Because no single control is sufficient, real systems layer defenses across the model, the application, and the system around it.[5] A trained-in alignment core, wrapped by input/output guardrails, wrapped by application controls and monitoring, wrapped by continuous red-teaming — each layer catches what the others miss, which is why orchestrating defenses at the system level matters as much as any single guardrail.[9]
Coaxing the model past its safety alignment into producing restricted output.
Malicious instructions in the user's own input that override the system prompt.
Hidden instructions in external content — web pages, RAG docs, tool output — that the model ingests and obeys.
Extracting PII, secrets, or the proprietary system instructions themselves.
At runtime, the layers form a path every request travels: it is screened on the way in, handled by an aligned model, screened again on the way out, and only then allowed to become an action — with red-teaming and monitoring watching the whole thing.
The throughline: alignment makes the model want the right things, and safety engineering assumes that will sometimes fail and builds independent layers to catch it. This is the capstone discipline because it reaches into every other one. Alignment is produced by adaptation, pointed at values instead of tasks. Hallucination is blunted by retrieval, grounding the model in real sources. Red-team findings and guardrail failures become new cases in the evaluation golden sets, where safety is just another category to regression-test. And agents blow the attack surface wide open — every tool an agent calls is a channel for indirect injection, and every action it can take is a consequence an attacker might hijack. Safety is the layer that touches all the others, which is why it belongs last in the roadmap and first in the threat model.

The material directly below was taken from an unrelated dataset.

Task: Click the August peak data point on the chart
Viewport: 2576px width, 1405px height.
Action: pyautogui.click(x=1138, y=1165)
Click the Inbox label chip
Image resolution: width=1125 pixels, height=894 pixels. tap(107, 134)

Neither alignment nor safety is ever "done." You cannot encode all of human values in a reward, and you cannot block every attack — so treat both as continuous risk reduction: audit the system like software, keep red-teaming after launch, and assume new attacks will appear.

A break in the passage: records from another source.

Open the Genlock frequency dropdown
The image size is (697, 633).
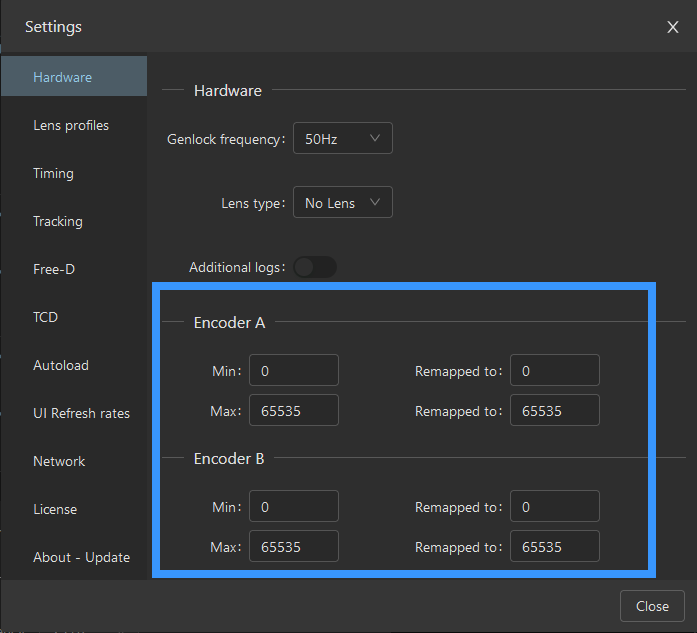tap(342, 139)
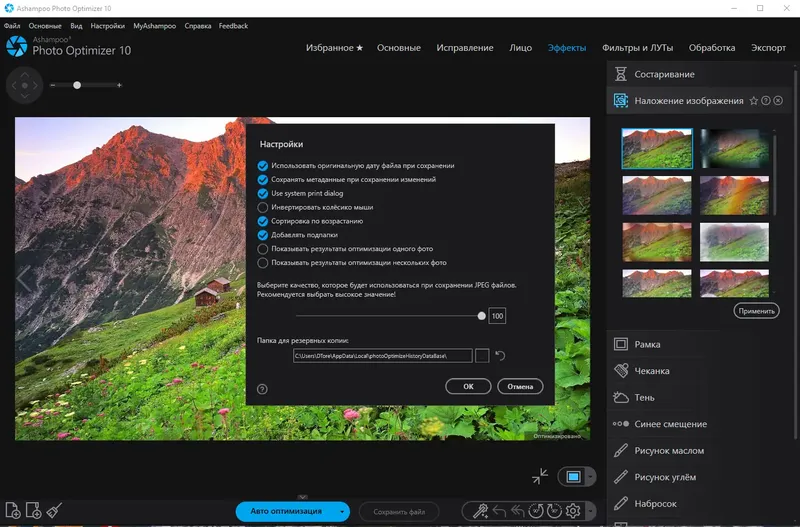Switch to the Фильтры и ЛУТы tab
Image resolution: width=800 pixels, height=527 pixels.
pyautogui.click(x=637, y=47)
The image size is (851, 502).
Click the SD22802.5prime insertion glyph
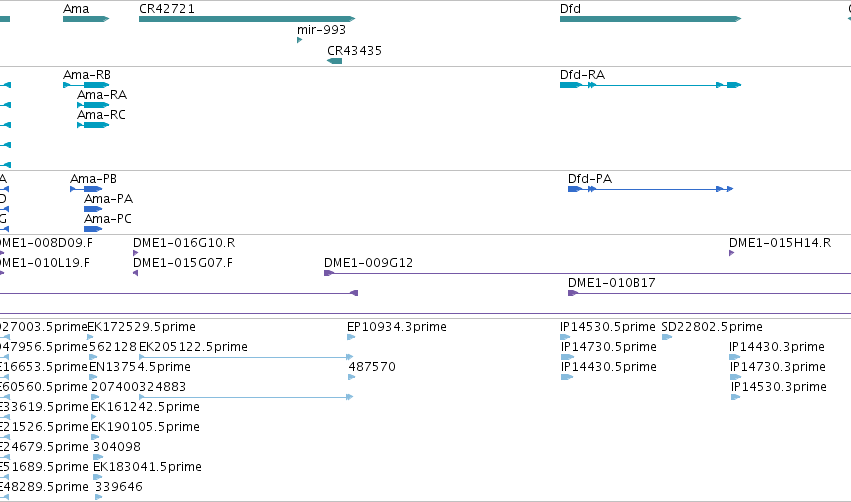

Don't let the model be its own last line of defense. Self-judging guardrails are bypassable, so put independent validation around it — and accept that safety and capability sometimes trade off (the HHH goals are themselves in tension), so "safer" is a deliberate choice, not a free lunch.
This completes the six Tier-2 disciplines: Evaluation Pipelines, Retrieval & Context Engineering, Model Adaptation, Agent Design & Orchestration, Inference & Serving, and Safety & Alignment Engineering. Read together, they describe how a trained model becomes a measured, grounded, adapted, autonomous, efficiently-served, and defended production system — each discipline a peer of the others, all resting on the shared foundations of how LLMs work.